Task to complete: When a line below contains the string "agent", show that line.

---------- Extracted information ----------

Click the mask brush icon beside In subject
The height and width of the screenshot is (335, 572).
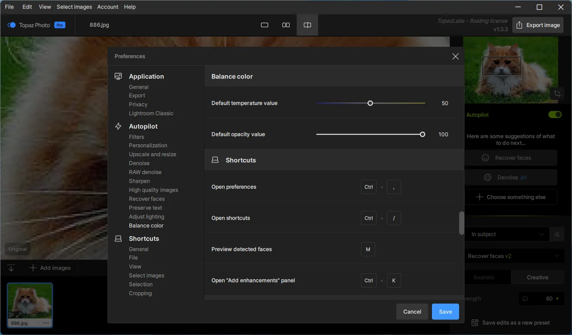[556, 234]
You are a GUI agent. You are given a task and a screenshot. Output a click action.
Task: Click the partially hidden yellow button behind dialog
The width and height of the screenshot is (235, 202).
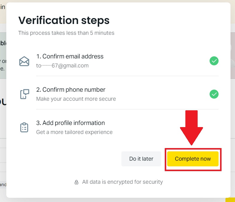pos(230,200)
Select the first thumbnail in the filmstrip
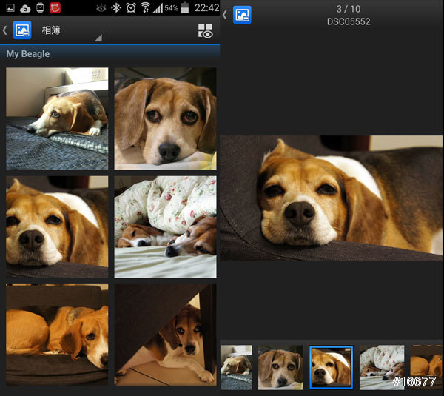444x396 pixels. (x=236, y=367)
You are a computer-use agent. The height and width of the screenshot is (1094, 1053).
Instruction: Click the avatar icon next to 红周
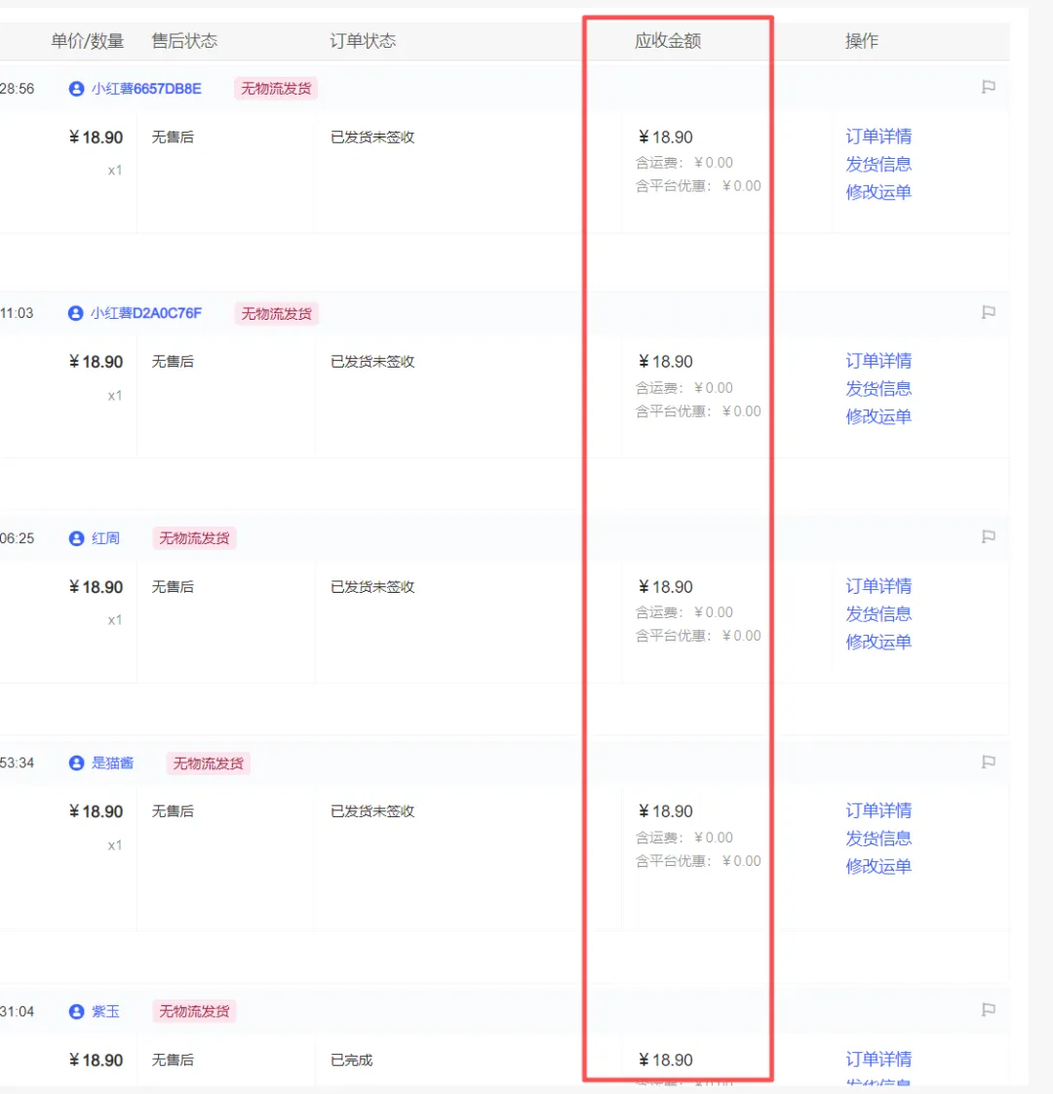75,537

----------

Response:
You are a GUI agent. You are given a task and a screenshot. Output a click action.
You are a computer-use agent. The height and width of the screenshot is (1094, 1053).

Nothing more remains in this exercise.